- What this task involves: Copy every one of the items below word for word, and leave the pictures out.

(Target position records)
::::::::

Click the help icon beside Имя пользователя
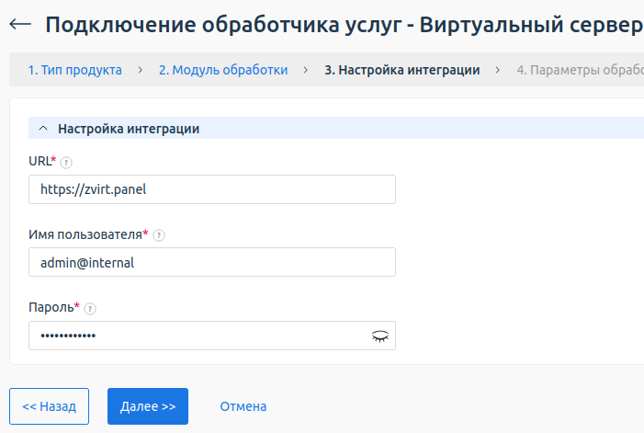 (x=159, y=235)
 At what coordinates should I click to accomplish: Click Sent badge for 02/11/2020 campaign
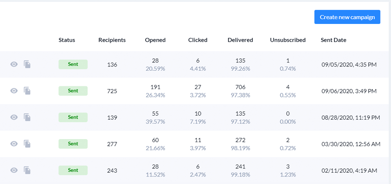[x=73, y=170]
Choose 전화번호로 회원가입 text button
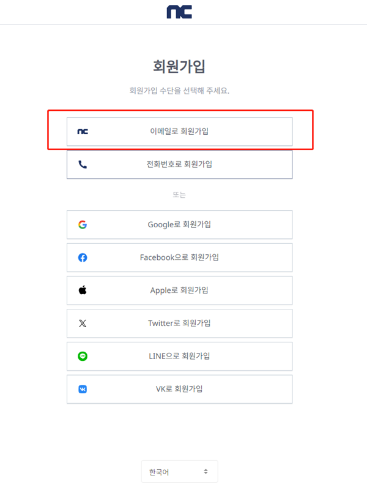 (179, 164)
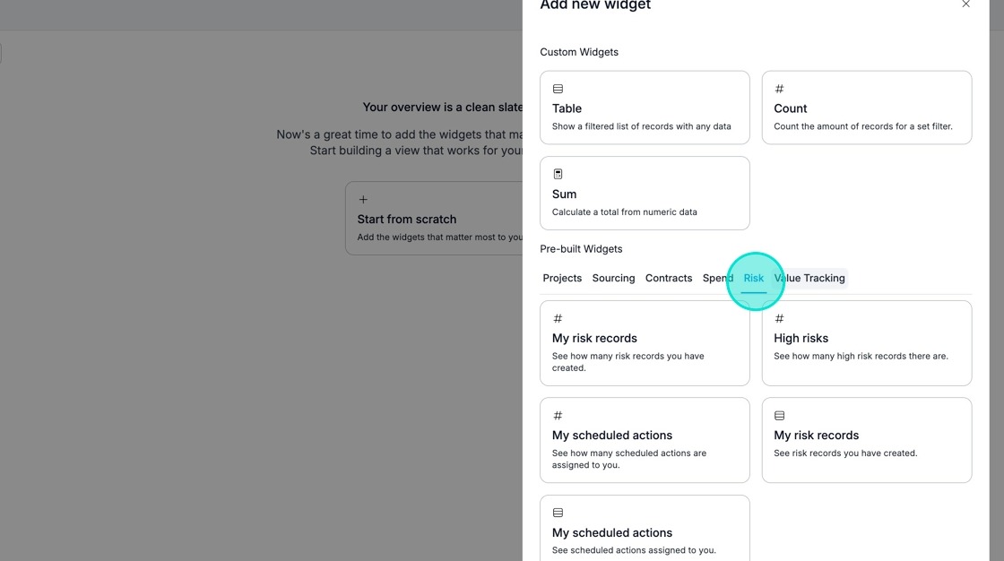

::::::::

- Final result:
Click the help icon beside Имя пользователя
 (x=159, y=235)
 At what coordinates should I click to accomplish: Click Sent badge for 02/11/2020 campaign
[x=73, y=170]
Choose 전화번호로 회원가입 text button
 (179, 164)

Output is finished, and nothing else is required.